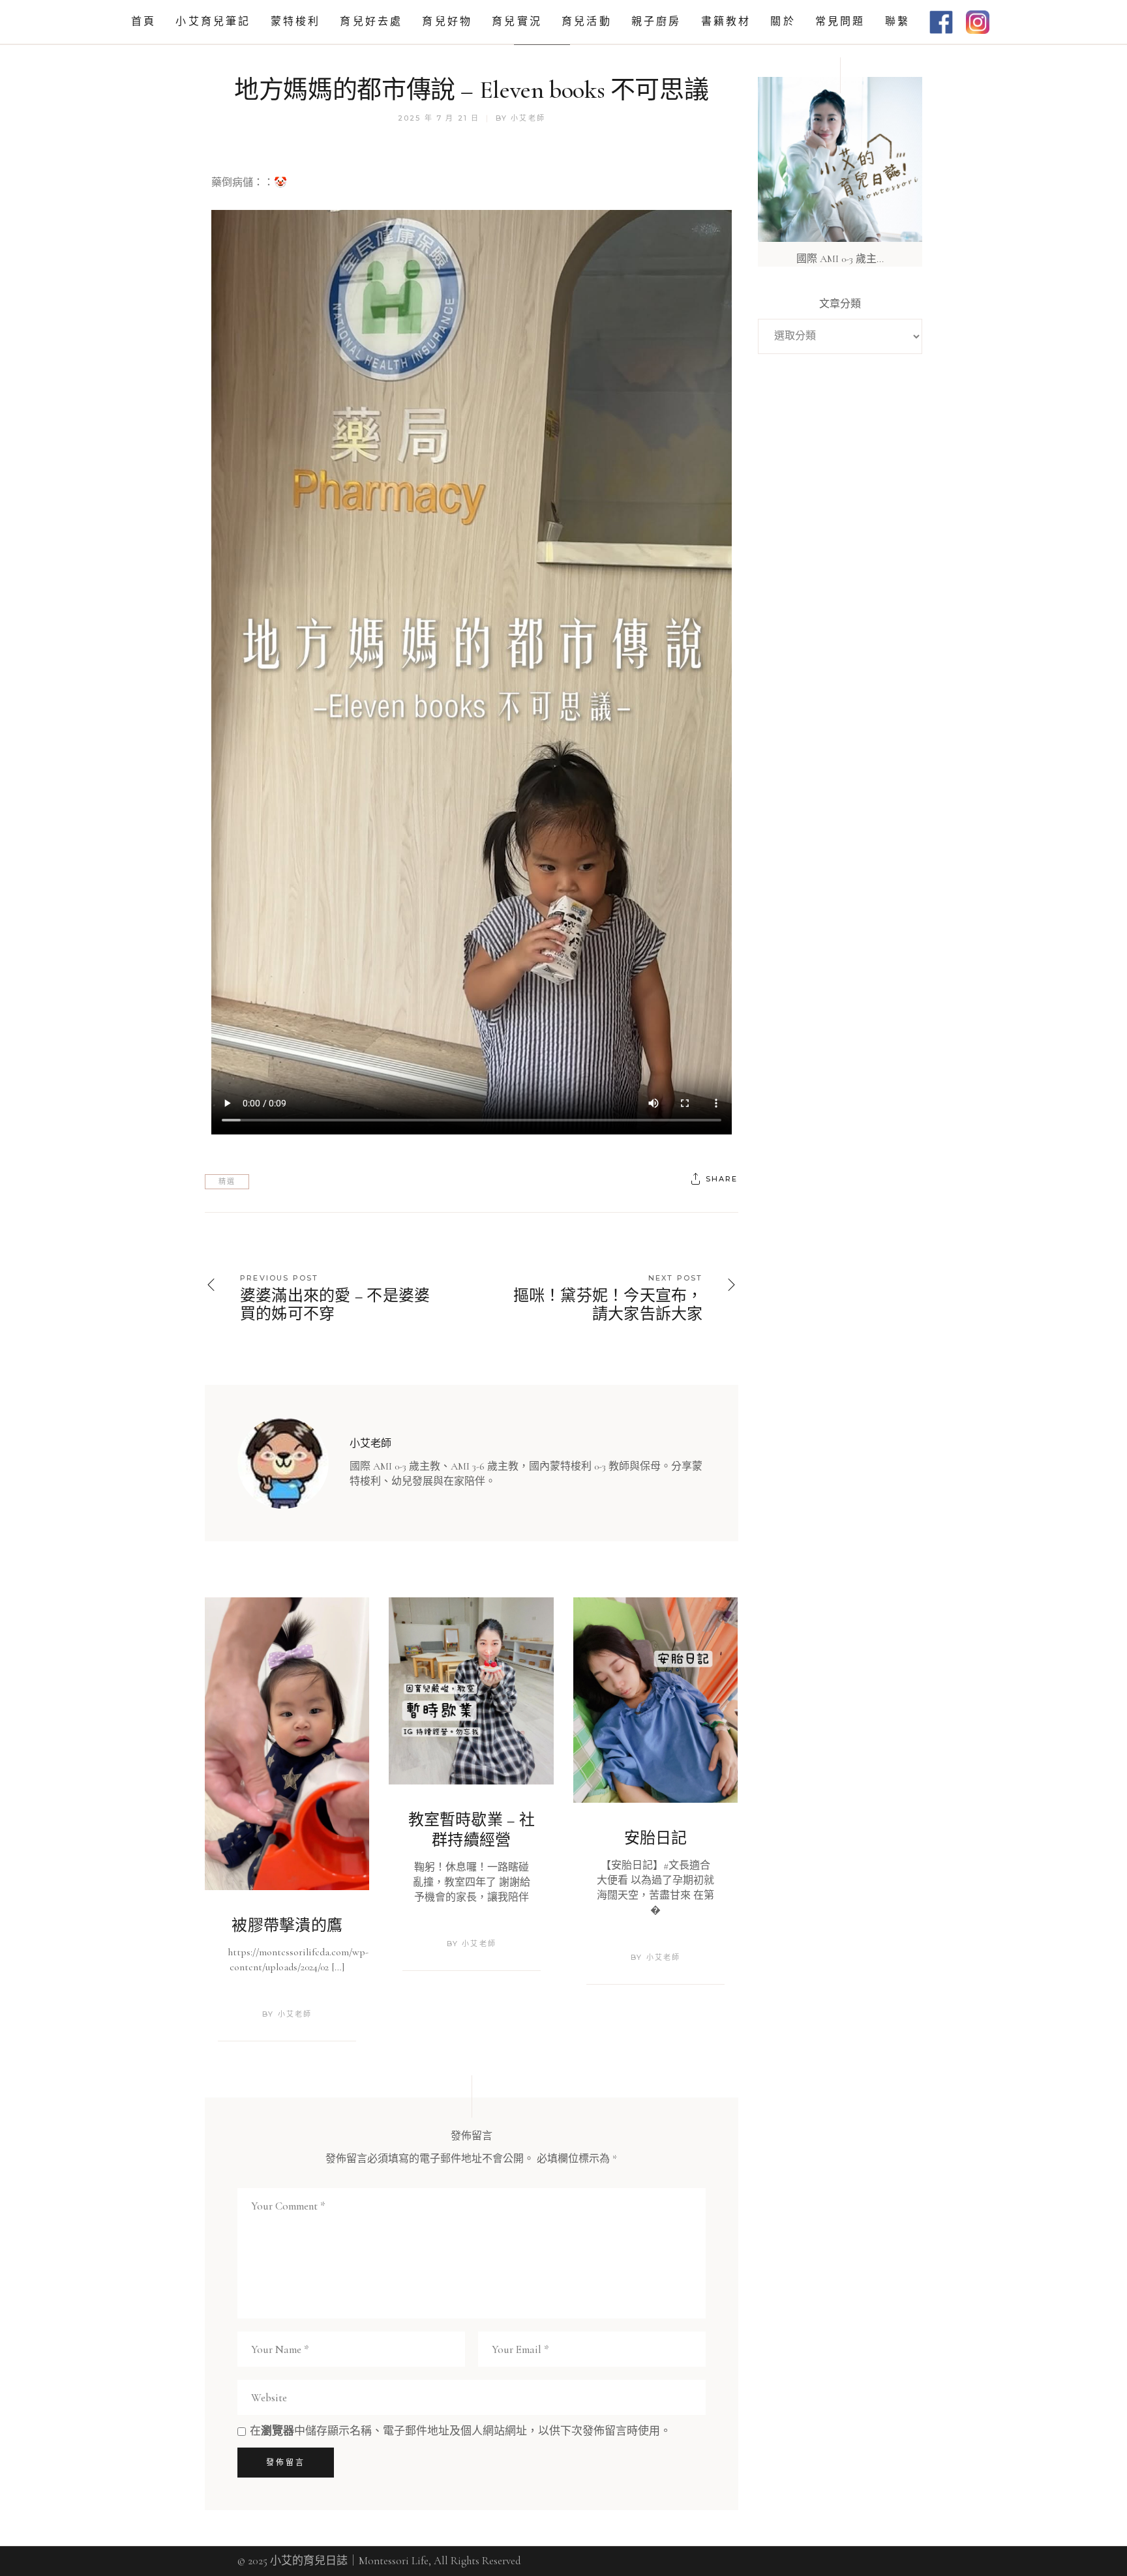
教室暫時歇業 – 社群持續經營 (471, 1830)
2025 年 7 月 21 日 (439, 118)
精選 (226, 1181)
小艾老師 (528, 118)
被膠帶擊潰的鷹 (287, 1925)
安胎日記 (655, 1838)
══════════════════════════════
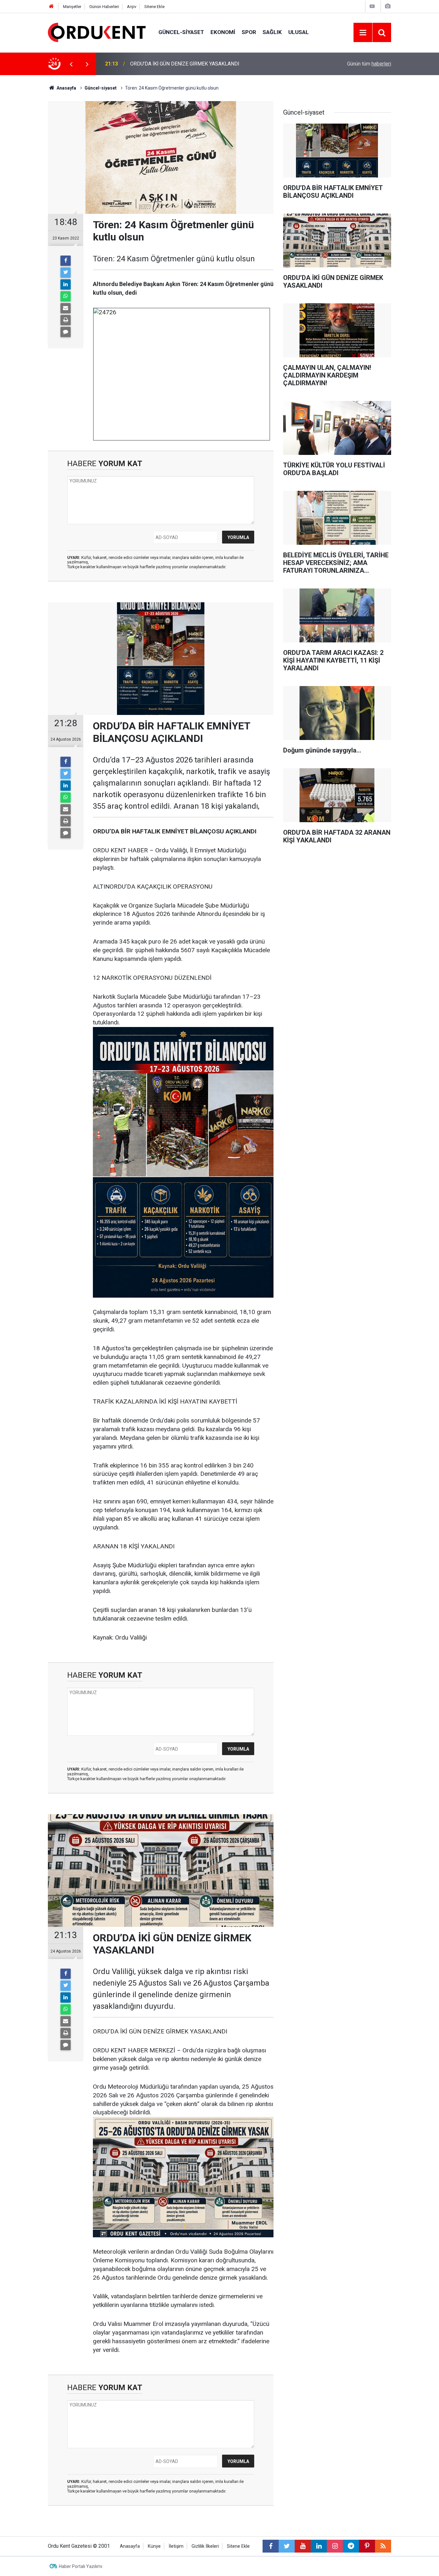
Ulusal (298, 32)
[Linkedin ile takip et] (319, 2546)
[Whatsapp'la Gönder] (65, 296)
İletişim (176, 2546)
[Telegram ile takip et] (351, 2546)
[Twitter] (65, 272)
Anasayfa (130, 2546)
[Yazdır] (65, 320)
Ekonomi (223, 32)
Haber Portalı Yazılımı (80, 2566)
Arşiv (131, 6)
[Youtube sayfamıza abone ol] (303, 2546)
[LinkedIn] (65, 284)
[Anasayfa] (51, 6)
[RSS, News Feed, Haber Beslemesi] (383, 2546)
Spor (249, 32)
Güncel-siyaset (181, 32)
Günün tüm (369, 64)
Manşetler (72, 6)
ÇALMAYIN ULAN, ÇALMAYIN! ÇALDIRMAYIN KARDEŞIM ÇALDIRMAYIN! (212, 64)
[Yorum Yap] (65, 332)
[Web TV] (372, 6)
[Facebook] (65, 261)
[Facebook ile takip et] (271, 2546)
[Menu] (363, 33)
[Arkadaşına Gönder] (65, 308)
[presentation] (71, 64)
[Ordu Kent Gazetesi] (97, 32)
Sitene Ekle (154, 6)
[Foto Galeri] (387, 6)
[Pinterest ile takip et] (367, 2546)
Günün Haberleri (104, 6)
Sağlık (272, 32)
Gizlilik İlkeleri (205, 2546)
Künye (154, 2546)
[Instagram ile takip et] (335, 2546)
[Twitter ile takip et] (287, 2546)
══════════════════════════════
TASK ITEM
Once you have gone through the listing, state the number of lines holding the word "Gönder" and nothing else.

SOLUTION BELOW
2